Agentic Benchmarks#

Agentic evaluation assesses the performance of agent-based or multi-step reasoning models, especially in scenarios requiring planning, tool use, and iterative reasoning.

Key stages of agent workflow evaluation:

Agent Evaluation Framework

1. Intermediate Steps Evaluation Assesses the correctness of intermediate steps during agent execution:

  • Tool Use: Validates that the agent invoked the right tools with correct arguments at each step. See Tool Call Accuracy for implementation details.

  • Retriever Models: Assesses effectiveness of document retrieval pipelines using retriever metrics.

2. Final-Step Evaluation Evaluates the quality of the agent’s final output using:

  • Agent Goal Accuracy: Measures whether the agent successfully completed the requested task. See Agent Goal Accuracy.

  • Topic Adherence: Assesses how well the agent maintained focus on the assigned topic throughout the conversation. See Topic Adherence.

  • Custom Metrics: For domain-specific or custom evaluation criteria, use LLM-as-a-Judge with the data task type to evaluate agent outputs against custom metrics.

3. Trajectory Evaluation Evaluates the agent’s decision-making process by analyzing the entire sequence of actions taken to accomplish a goal. This includes assessing whether the agent chose appropriate tools in the correct order. See Trajectory Evaluation for configuration details.

Prerequisites#

Before running Agentic evaluations, ensure you have:

  1. Workspace: Have a workspace created. All resources (metrics, secrets, jobs) are scoped to a workspace.

  2. Dataset: Your evaluation data uploaded to a fileset:

    • Upload your dataset to a fileset using the Hugging Face CLI or SDK

    • The dataset contains generated outputs from the model in the agentic workflow

    • The dataset must be in JSONL format

  3. Judge LLM (for most benchmarks): A deployed LLM to serve as the evaluation judge. Required for all benchmarks except Tool Call Accuracy. See Judge Configuration for setup details.

  4. API key secret (if judge requires auth): If your judge endpoint requires authentication, create a secret with your API key.

For details on dataset file management, see Managing Dataset Files.

Discover Industry Benchmarks#

Discover industry benchmarks available to use for your evaluation job within the system workspace. List all industry benchmarks or filter by label category.

Note

The system workspace is a reserved workspace for NeMo Microservices that contains ready-to-use benchmarks representing industry benchmarks with published datasets and metrics.

import os
from nemo_microservices import NeMoMicroservices

client = NeMoMicroservices(base_url=os.getenv("NMP_BASE_URL"), workspace="default")

# List all agentic benchmarks within system workspace
agentic_system_benchmarks = client.evaluation.benchmarks.list(workspace="system")

for benchmark in agentic_system_benchmarks.data:
    print(f"{benchmark.name}: {benchmark.description}")

Topic Adherence#

Measures topic focus in multi-turn conversations using LLM-as-a-Judge.

The benchmark can use to assess questions like “Is the agent’s answer about ‘technology’?”. Uses RAGAS metrics to score agent outputs. RAGAS is a library for evaluating retrieval-augmented generation and agentic workflows using standardized, research-backed metrics.

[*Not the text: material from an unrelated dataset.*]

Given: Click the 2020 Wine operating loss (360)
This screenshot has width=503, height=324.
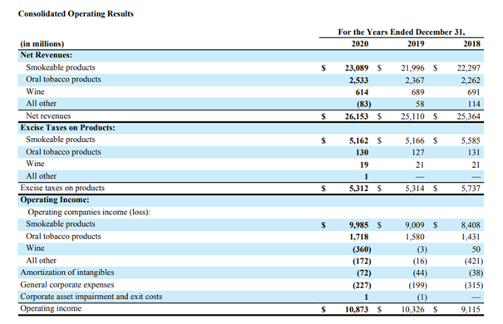Looking at the screenshot, I should click(x=362, y=249).
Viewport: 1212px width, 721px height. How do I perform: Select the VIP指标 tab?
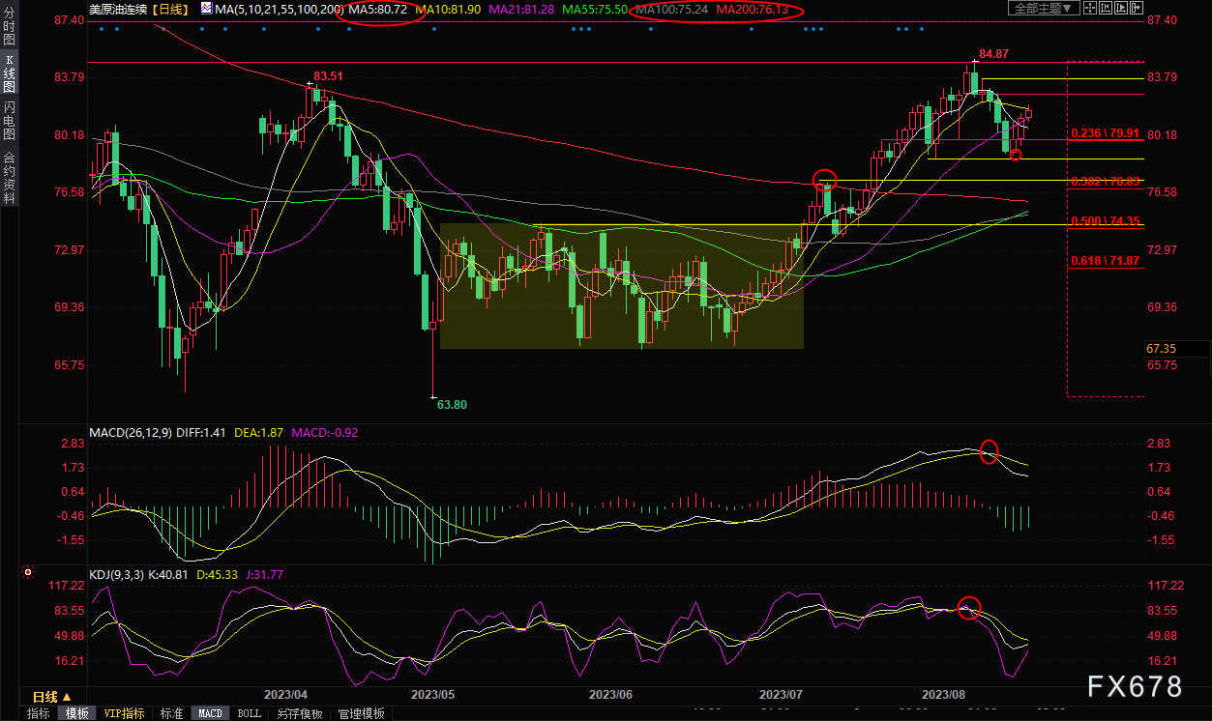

Topic adherence requires a judge model. Evaluation with LLM-as-a-Judge is dependent on the quality of the judge model to follow instructions for formatting a consistent and parsable output to use for metric scores.

from nemo_microservices.types.evaluation import SystemBenchmarkOfflineJobParam

job = client.evaluation.benchmark_jobs.create(
    spec=SystemBenchmarkOfflineJobParam(
        benchmark="system/topic-adherence",
        dataset="my-workspace/agentic-dataset",
        benchmark_params={
            "judge": {
                "model": "nvidia/llama-3.3-nemotron-super-49b-v1",
                "inference_params": {
                    "max_tokens": 1024,
                    "max_retries": 10,
                    "request_timeout": 10
                }
            }
        },
    )
)
Judge with reasoning parameters

When using Nemotron models as the judge model, the model may require additional configuration to enable reasoning for judge evaluation.

benchmark_params = {
    "judge": {
        "model": "nvidia/llama-3.3-nemotron-super-49b-v1",
        "system_prompt": "'detailed thinking on'",
        "reasoning_params": {
            "end_token": "</think>",
            "include_if_not_finished": False,
        }
    }
}

Dataset in JSONL (JSON Lines) file format with column requirement: user_input, reference_topics

{
  "user_input": [
    {"content": "how to keep healthy?", "type": "human"},
    {"content": "Sure. Eat more fruit", "type": "ai"}
  ],
  "reference_topics": ["technology"]
}

Measures how well the agent sticks to the assigned topic (F1 mode)

  • Score name: topic_adherence(mode=f1)

  • Value range: 0.0–1.0

{
  "tasks": {
    "task1": {
      "metrics": {
        "topic_adherence(mode=f1)": {
          "scores": {
            "topic_adherence(mode=f1)": {
              "value": 0.53
            }
          }
        }
      }
    }
  }
}

Tool Calling#

There are two system metrics available for evaluating tool calling. Both options are quality evaluations and you can choose based on your preference with the underlying library used.

Tool Calling Accuracy#

Evaluates tool/function call correctness.

The benchmark can use to assess questions like “Did the agent call the restaurant booking tool with correct args?” Uses RAGAS metrics to score agent outputs. RAGAS is a library for evaluating retrieval-augmented generation and agentic workflows using standardized, research-backed metrics.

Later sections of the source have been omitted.